▶ [To do]
(a) Answer these questions from the Iowa Secretary of State passage:
(i) Which term is Paul Pate currently serving as Iowa's Secretary of State?
(ii) Which Pentagon office did Jim Mowrer formerly lead?
(iii) Which of Deidre DeJear's organizations connects corporations and communities to encourage youth to stay in school?
(b) Echo the stretch of the Iowa Secretary of State passage from "Paul Pate, R-Des" through "fair, and secure.".

▶ [Document passage]
--- START ---

For Iowa Secretary of State

Paul Pate, R-Des Moines, is currently serving his second term as Iowa’s Secretary of State. He is unopposed in the republican primary.

Competing in the democratic primary are Jim Mowrer and Deidre DeJear, both of Des Moines.

Mowrer, an Iraq war veteran and former leader of the Pentagon’s Army Office of Business Transformation, aims to keep Iowa’s electoral system open, free, fair, and secure.

On his website, Mowrer states, “We need a secretary of state who will put Iowans’ voting rights ahead of party politics.”

DeJear has founded three organizations in central Iowa: Caleo Enterprises, which provides entrepreneurs with marketing tools and business strategies, the Financial Capability Network, which provides low to middle income Iowans with financial management tools and skills, and Back 2 School Iowa, which connects corporations and communities to encourage youth to stay in school and think about their futures.

Dejear’s platform also alludes to new voter identification regulations, saying, “As Secretary of State, Deidre will ensure our voter process is secure, accessible and fair for ALL Iowans – meaning rural and urban, young and young-at-heart, those with disabilities, people with money and people without.”

--- END ---

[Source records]
--- START ---

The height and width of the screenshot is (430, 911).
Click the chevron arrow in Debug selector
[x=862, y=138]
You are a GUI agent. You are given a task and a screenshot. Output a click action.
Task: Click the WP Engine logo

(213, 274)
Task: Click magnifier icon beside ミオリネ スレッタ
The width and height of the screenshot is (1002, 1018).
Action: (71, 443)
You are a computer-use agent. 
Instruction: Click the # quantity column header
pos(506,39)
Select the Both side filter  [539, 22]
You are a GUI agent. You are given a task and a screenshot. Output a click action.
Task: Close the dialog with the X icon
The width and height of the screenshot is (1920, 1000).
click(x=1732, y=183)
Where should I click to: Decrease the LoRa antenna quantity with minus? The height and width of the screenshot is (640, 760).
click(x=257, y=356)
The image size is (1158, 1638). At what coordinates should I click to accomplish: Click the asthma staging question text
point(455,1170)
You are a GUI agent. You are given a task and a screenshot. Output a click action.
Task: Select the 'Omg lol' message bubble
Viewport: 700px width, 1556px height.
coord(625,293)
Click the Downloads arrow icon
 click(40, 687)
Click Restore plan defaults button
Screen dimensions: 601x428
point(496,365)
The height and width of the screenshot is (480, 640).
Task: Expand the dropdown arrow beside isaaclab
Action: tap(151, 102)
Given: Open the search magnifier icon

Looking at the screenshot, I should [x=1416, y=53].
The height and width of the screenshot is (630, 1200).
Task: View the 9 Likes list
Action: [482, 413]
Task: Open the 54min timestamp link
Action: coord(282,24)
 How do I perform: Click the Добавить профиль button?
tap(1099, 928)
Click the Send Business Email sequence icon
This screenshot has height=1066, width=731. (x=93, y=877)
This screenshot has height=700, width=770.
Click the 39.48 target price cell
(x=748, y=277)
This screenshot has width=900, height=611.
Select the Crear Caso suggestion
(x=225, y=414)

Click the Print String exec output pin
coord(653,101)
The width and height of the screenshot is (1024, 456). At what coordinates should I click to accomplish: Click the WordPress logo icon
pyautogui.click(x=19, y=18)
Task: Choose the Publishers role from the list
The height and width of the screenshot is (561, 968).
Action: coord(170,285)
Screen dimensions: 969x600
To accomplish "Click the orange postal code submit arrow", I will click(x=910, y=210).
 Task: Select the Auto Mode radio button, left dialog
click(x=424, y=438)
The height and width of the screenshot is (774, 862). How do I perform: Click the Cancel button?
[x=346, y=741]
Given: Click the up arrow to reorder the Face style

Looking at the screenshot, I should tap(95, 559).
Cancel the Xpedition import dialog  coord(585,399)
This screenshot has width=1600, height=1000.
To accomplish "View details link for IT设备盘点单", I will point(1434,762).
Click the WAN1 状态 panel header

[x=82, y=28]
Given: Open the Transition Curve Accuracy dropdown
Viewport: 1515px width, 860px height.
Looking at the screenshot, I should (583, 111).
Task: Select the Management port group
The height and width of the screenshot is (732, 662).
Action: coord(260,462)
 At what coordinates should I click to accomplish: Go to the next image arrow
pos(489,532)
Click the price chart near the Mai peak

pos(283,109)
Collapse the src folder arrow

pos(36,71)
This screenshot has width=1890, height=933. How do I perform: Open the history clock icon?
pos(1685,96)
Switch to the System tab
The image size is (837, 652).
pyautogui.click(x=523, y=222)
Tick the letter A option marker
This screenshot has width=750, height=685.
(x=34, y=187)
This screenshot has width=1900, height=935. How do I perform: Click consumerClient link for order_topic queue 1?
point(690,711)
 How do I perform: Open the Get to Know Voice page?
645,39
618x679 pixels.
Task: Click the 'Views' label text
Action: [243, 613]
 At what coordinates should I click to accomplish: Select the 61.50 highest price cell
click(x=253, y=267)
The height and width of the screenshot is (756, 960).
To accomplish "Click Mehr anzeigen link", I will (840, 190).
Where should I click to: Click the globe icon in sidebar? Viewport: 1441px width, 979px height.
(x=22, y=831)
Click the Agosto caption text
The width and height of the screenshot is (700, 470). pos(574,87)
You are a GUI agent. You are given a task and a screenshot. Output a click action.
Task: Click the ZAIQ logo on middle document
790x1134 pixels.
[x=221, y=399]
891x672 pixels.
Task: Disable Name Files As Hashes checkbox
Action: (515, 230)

--- END ---

▶ [Task results]
(a)
(i) His second term.
(ii) The Army Office of Business Transformation.
(iii) Back 2 School Iowa.

(b)
Paul Pate, R-Des Moines, is currently serving his second term as Iowa’s Secretary of State. He is unopposed in the republican primary.

Competing in the democratic primary are Jim Mowrer and Deidre DeJear, both of Des Moines.

Mowrer, an Iraq war veteran and former leader of the Pentagon’s Army Office of Business Transformation, aims to keep Iowa’s electoral system open, free, fair, and secure.